Un moment apres, le venerable cure que nos lecteurs connaissent deja,
se rendait aux instances de Mme X*** et franchissait de nouveau, sans
hesitation, le seuil d'une demeure ou il avait recu naguere un si
cruel outrage.
O religion sainte, voila tes oeuvres! Ce saint vieillard a tout
oublie, tout pardonne, et il vient consoler et benir, il vient ouvrir
le ciel a celui qui avait failli l'assassiner.
Ce fut Mme X*** qui introduisit le pasteur aupres du moribond.

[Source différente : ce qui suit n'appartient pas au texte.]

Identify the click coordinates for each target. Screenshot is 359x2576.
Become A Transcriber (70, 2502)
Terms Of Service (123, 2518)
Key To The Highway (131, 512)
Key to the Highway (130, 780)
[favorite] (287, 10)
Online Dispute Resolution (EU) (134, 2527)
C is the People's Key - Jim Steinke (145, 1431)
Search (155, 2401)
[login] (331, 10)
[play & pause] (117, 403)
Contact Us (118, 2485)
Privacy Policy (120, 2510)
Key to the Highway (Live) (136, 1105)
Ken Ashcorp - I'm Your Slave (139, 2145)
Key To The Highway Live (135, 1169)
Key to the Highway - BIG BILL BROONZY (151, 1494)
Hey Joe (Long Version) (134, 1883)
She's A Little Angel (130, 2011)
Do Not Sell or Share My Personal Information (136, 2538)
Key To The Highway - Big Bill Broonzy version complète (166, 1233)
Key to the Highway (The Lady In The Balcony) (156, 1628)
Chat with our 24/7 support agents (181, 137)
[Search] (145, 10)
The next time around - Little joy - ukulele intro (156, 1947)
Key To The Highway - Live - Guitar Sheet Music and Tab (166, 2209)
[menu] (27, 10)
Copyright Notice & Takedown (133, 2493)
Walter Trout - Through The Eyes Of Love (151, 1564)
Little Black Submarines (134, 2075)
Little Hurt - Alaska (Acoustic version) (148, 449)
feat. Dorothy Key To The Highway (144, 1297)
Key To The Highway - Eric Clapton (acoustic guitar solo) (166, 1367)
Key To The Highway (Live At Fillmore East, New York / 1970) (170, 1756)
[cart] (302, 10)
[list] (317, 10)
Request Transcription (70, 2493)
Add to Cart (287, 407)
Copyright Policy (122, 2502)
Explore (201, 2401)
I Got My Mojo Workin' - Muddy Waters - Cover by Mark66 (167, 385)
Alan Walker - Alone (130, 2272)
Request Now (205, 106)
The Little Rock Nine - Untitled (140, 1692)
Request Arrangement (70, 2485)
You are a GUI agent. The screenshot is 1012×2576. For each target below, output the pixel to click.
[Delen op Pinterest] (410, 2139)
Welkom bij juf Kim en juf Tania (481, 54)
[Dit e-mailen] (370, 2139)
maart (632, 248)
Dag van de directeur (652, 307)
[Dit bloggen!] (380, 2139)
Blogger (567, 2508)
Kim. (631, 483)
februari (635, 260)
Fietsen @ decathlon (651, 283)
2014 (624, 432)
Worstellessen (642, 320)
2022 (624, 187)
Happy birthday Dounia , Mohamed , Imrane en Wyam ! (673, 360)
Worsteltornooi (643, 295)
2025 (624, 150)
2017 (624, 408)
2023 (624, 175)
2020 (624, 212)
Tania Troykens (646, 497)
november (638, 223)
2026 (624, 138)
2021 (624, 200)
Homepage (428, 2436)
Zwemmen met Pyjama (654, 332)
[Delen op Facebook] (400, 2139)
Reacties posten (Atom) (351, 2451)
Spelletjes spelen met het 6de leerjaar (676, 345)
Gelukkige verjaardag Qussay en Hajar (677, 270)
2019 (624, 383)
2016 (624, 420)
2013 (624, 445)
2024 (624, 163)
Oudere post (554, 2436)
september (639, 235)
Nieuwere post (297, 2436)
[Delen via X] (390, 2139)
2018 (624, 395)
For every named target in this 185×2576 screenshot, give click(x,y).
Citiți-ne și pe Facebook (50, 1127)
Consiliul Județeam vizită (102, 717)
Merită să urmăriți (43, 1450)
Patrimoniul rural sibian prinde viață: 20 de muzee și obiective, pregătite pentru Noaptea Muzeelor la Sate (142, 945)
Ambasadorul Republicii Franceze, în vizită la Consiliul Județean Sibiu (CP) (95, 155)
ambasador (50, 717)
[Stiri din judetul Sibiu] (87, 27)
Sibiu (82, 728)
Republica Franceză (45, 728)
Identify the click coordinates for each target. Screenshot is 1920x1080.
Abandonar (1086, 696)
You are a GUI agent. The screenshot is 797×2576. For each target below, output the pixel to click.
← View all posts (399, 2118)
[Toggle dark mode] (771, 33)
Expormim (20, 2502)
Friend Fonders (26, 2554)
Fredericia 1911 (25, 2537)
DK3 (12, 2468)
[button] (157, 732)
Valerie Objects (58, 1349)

A l'aspect de ces cheveux blancs, de ce front tout empreint d'une
majeste simple et imposante, sous l'influence de ce regard toujours
grave, toujours calme, toujours bienveillant, mille souvenirs
surgirent spontanement dans l'ame de X***, et, soulevant la tete avec
effort, il voulut s'incliner devant le noble vieillard.
--Est-ce bien vous, monsieur, dit-il d'une voix faible, est-ce bien
vous qui daignez venir jusqu'a moi?
--Oui, c'est moi, dit le pretre avec bonte.
--Je ne l'esperais pas, monsieur. Pouvais-je l'esperer apres l'outrage
dont je me suis rendu coupable envers vous?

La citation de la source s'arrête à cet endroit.